Varias generaciones descubrieron a Miguel Hernández gracias a las canciones de Joan Manuel Serrat ya hacia el final de la dictadura. «Para la libertad sangro, lucho, pervivo, para la libertad». Muchos ya saben cómo sigue la letra.

Hasta entonces apenas unos pocos y atrevidos profesores de literatura habían comenzado a divulgar entre sus alumnos la obra de uno de los poetas en castellano más importantes de la historia. Nacido en Orihuela en 1910 en una familia humilde, pastor en su juventud, formado en buena medida a sí mismo, dotado de un asombroso talento natural para la poesía, ferviente republicano, activo militante comunista durante la Guerra Civil, Miguel Hernández murió a los 31 años en una prisión de Alicante víctima de una tuberculosis agravada por las condiciones de su cautiverio. ¡Quién sabe hasta dónde habría llegado su genio literario si hubiera llegado a viejo en una España democrática! En fin, esa duda nos asalta en tantos y tantos escritores y artistas represaliados por el franquismo. Silenciada o marginada su obra durante décadas, la colosal figura del poeta oriolano fue rescatada con la democracia. Como tantas otras. No consta, además, que las gentes de derechas, salvo excepciones, se preocuparan de leer ni mucho menos de difundir la poesía o el teatro del autor de Vientos del pueblo o El rayo que no cesa. Por ello produce tanto sonrojo, por no decir vergüenza, que dirigentes rancios y conservadores, pese a sus pretendidos aires modernos, utilicen ahora a Hernández como arma arrojadiza para resucitar viejos fantasmas y alegar en una burda falsedad que el poeta no hallaría hoy una editorial valenciana que lo publicara en castellano.
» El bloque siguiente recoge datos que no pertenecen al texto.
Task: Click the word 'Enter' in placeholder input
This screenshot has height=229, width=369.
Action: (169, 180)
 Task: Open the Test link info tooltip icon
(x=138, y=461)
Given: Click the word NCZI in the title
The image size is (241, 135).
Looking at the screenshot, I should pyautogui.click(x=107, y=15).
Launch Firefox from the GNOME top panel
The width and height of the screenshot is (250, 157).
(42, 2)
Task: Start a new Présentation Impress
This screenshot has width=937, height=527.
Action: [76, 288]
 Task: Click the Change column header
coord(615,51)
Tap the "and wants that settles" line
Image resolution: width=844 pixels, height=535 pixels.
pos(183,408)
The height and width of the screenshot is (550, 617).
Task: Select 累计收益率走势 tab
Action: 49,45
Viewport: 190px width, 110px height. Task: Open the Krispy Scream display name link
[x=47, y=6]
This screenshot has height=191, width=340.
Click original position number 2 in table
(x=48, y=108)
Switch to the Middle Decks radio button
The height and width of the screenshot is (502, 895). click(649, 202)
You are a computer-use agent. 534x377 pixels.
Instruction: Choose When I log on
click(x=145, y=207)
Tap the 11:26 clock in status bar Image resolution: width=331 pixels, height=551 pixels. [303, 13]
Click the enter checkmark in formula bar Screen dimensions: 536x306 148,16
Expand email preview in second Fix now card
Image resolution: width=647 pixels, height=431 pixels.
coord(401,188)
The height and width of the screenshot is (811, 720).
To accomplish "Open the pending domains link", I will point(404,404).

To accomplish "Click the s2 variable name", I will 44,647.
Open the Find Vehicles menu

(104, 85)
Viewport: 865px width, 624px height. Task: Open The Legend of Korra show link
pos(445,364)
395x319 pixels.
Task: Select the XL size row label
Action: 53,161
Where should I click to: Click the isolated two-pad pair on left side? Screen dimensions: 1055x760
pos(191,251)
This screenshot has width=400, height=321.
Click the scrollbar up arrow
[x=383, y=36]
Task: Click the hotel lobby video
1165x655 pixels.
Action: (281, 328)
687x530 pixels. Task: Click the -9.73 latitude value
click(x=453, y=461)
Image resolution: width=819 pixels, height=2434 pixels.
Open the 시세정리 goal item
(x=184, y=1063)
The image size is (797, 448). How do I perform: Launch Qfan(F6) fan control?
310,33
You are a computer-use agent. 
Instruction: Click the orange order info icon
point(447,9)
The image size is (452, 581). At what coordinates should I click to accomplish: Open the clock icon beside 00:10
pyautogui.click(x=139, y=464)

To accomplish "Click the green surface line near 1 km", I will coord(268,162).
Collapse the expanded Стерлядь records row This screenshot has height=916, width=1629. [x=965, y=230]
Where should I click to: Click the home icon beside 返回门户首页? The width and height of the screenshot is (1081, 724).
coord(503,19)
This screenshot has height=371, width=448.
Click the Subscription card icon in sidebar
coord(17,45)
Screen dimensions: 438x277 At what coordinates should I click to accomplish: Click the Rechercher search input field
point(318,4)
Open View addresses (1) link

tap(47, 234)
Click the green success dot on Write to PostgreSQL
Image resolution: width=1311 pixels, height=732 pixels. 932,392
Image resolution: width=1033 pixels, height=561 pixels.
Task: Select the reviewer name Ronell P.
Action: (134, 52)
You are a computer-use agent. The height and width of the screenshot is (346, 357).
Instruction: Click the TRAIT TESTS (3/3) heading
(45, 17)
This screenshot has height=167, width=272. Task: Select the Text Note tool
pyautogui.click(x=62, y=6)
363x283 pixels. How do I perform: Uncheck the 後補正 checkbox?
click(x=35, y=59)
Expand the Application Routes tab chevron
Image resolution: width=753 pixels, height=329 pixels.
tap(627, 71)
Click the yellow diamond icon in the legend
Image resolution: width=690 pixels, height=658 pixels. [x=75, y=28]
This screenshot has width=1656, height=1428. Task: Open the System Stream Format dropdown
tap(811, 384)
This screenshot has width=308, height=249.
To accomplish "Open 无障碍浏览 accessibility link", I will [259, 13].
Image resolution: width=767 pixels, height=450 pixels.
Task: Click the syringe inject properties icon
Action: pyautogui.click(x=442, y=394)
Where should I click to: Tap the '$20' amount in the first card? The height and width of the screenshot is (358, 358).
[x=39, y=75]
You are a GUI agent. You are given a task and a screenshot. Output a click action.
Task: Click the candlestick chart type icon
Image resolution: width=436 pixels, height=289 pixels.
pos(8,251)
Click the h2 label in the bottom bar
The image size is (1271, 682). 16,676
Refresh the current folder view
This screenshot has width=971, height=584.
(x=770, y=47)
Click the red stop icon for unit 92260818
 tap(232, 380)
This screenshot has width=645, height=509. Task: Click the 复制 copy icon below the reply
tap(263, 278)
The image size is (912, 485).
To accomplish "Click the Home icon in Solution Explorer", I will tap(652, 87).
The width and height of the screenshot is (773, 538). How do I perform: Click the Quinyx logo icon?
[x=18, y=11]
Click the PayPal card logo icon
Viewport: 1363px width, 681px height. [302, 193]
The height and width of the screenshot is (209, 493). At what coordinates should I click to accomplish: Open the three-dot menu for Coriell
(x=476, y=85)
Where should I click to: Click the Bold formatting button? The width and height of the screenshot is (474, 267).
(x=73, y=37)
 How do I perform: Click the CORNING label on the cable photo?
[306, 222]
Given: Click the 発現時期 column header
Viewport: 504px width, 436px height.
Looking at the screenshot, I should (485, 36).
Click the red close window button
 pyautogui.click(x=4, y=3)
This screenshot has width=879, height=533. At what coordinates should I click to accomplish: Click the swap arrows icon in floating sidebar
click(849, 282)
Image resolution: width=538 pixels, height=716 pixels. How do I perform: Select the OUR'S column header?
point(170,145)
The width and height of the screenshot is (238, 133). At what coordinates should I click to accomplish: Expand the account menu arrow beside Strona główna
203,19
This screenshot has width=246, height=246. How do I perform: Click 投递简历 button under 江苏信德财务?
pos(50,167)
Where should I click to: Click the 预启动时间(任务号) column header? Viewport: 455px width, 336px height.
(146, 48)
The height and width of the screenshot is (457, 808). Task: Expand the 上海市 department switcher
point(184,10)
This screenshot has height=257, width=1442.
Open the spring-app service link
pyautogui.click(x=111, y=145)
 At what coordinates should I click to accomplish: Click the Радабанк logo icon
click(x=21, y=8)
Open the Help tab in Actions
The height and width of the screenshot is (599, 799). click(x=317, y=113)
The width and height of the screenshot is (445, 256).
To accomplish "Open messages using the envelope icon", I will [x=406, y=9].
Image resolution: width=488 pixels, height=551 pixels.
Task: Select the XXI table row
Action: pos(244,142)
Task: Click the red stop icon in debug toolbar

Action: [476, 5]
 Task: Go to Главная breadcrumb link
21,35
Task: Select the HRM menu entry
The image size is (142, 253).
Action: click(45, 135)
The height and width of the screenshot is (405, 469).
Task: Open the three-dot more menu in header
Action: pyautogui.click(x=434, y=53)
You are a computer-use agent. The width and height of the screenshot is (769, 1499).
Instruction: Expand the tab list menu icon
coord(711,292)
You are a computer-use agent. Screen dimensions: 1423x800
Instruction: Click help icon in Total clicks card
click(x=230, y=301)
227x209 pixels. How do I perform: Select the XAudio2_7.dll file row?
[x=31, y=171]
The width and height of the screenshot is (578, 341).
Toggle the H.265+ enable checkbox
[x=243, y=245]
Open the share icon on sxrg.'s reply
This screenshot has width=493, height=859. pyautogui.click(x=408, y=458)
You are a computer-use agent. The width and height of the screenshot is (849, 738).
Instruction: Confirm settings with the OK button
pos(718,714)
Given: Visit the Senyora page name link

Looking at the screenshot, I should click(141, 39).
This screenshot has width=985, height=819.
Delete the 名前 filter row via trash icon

Si Miguel Hernández ya se había removido en su tumba por las declaraciones del líder de Ciudadanos, Toni Cantó, el poeta ha tenido que sufrir durante estos días una segunda muerte a manos de las autoridades de la Universidad de Alicante que han decidido eliminar de su web el nombre de Antonio Luis Baena Tocón, el secretario del consejo de guerra celebrado en 1940 en Madrid que condenó a muerte al poeta. Una condena más tarde conmutada por 30 años de reclusión. Como era de esperar esta medida, con todas las trazas de censura en el ámbito digital, ha despertado las protestas de historiadores y expertos y obligan ahora al rector de Alicante, Manuel Palomar, a reconsiderar su postura. Pero al margen de la barbaridad científica que supone investigar sobre temas históricos sin facilitar los nombres de personas que tuvieron cargos públicos, el caso de Miguel Hernández pone de relieve la necesidad de reivindicar a las verdaderas víctimas. De lo contrario, estaríamos justificando la sentencia contra el poeta, acusado en una cruel paradoja de «adhesión a la rebelión», como todos aquellos que se opusieron al golpe de Estado del 18 de julio de 1936. Sin revanchismos ni deseos de venganza, con el anhelo de justicia y de reparación como reclaman las asociaciones de memoria histórica, habrá que recordar alto y claro que Miguel Hernández se incluye en un lugar destacado en la lista de las víctimas mientras los miembros del consejo de guerra que lo juzgó, incluido Antonio Luis Baena Tocón, figuran en la relación de verdugos.